I'm a bit confused here. What, exactly, ties the two devices together? If libvirt already has the knowledge that it should manage the two as a couple, why do we need the group id (or something else for other architectures)? (Maybe I'm simply missing something because I'm not that familiar with pci.)
c. Fully combined device: in this model, virtio and passthough devices are viewed as a single VM interface altogther. QEMU not just controls the visibility of the primary in guest, but can also manage the exposure of the passthrough for migratability. It can be like that libvirt supplies the group ID to QEMU. Or libvirt does not even have to provide group ID for grouping the two devices, if just one single combined device is exposed by QEMU. In either case, QEMU manages all aspect of such internal construct, including virtio feature negotiation, presence of the primary, and live migration.
Same question as above.
It looks like to me that, in your opinion, you seem to prefer go with (a). While I'm actually okay with either (b) or (c). Do I understand your point correctly?

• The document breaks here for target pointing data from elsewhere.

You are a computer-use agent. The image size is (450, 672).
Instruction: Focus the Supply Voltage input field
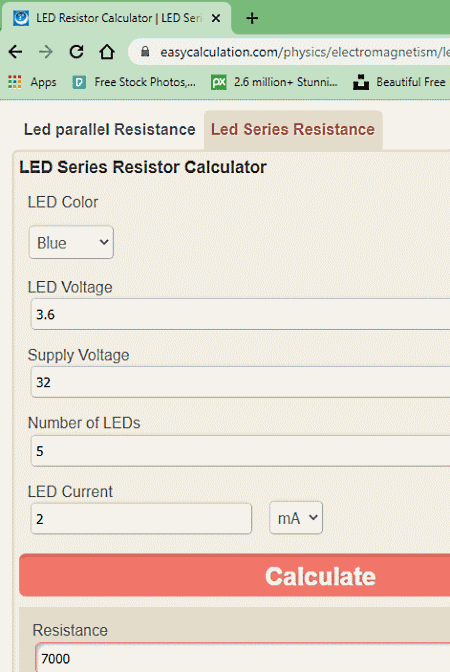pyautogui.click(x=240, y=382)
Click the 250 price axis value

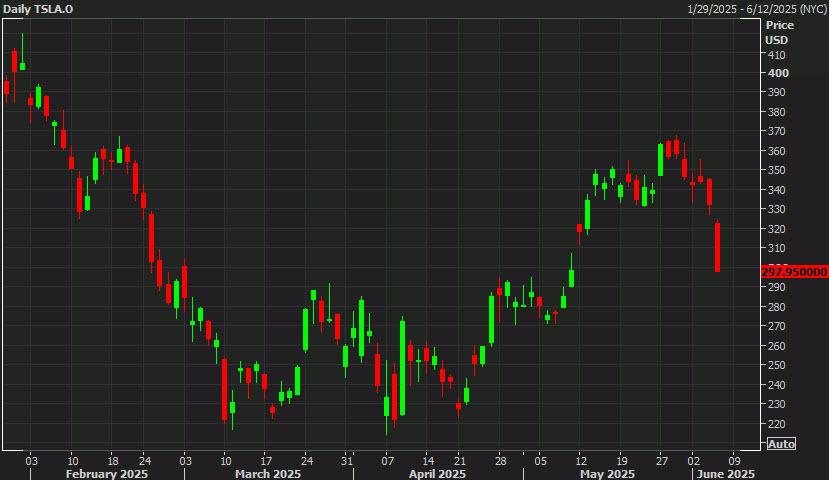point(776,365)
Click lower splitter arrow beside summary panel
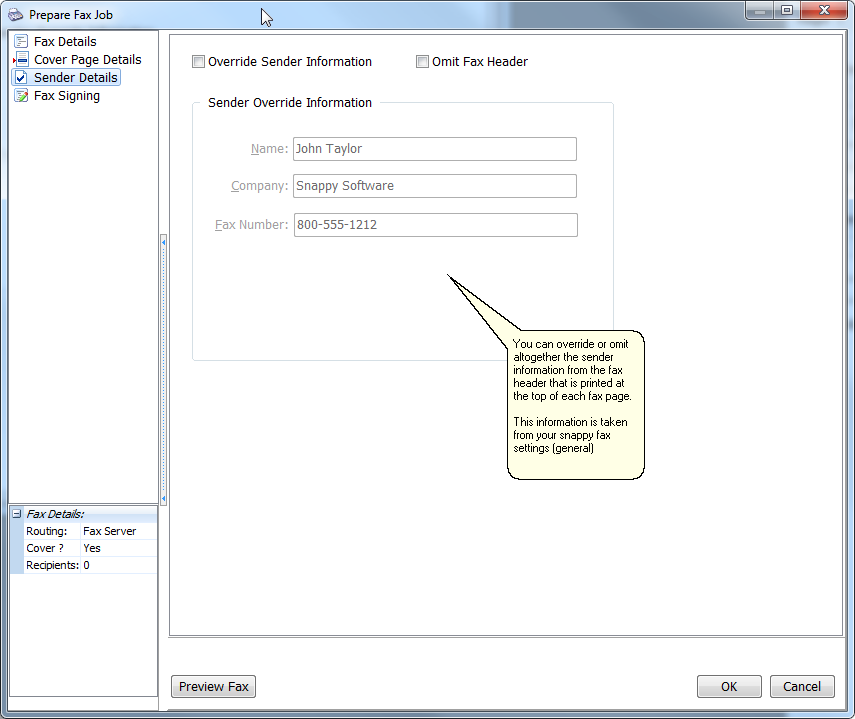This screenshot has width=855, height=719. tap(163, 498)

I'm not yet preferring anything, as I'm still trying to understand how this works :) I hope we can arrive at a model that covers the use case and that is also flexible enough to be extended to other platforms.

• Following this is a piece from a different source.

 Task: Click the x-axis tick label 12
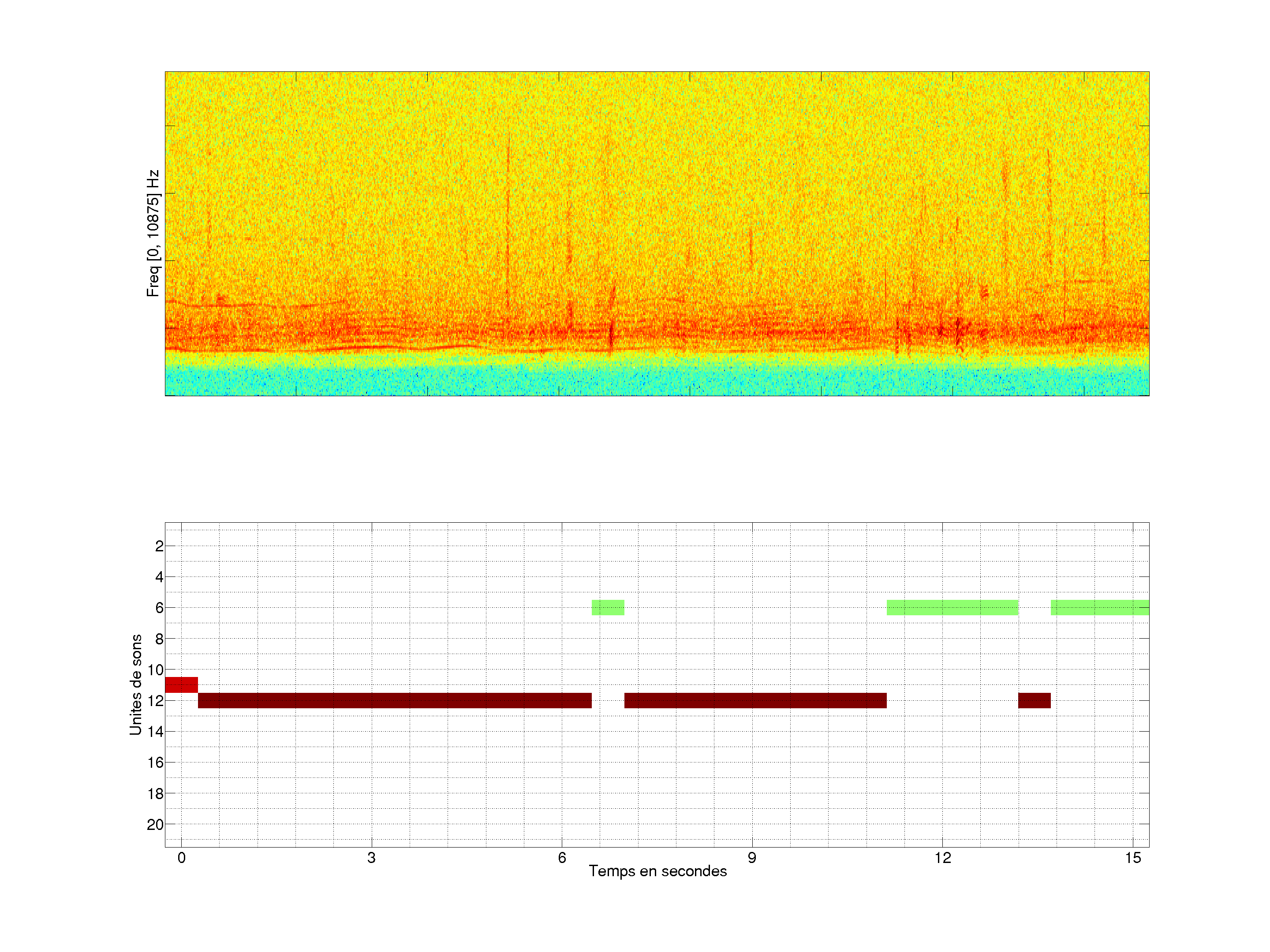(x=942, y=858)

The reason that I feel that (a) might not be ideal, just as Michael alluded to (quoting below), is that as management stack, it really doesn't need to care about the detailed process of feature negotiation (if we view the guest presence of the primary as part of feature negotiation at an extended level not just virtio). All it needs to be done is to hand in the required devices to QEMU and that's all. Why do we need to addd various hooks, events for whichever happens internally within the guest? '' Primary device is added with a special "primary-failover" flag. A virtual machine is then initialized with just a standby virtio device. Primary is not yet added. Later QEMU detects that guest driver device set DRIVER_OK. It then exposes the primary device to the guest, and triggers a device addition event (hot-plug event) for it. If QEMU detects guest driver removal, it initiates a hot-unplug sequence to remove the primary driver. In particular, if QEMU detects guest re-initialization (e.g. by detecting guest reset) it immediately removes the primary device. '' and, '' management just wants to give the primary to guest and later take it back, it really does not care about the details of the process, so I don't see what does pushing it up the stack buy you. So I don't think it *needs* to be done in libvirt. It probably can if you add a bunch of hooks so it knows whenever vm reboots, driver binds and unbinds from device, and can check that backup flag was set. If you are pushing for a setup like that please get a buy-in from libvirt maintainers or better write a patch. ''
This actually seems to mean the opposite to me: We need to know what the guest is doing and when, as it directly drives what we need to do with the devices. If we switch to a visibility vs a hotplug model (see the other mail), we might be able to handle that part within qemu. However, I don't see how you get around needing libvirt to actually set this up in the first place and to handle migration per se.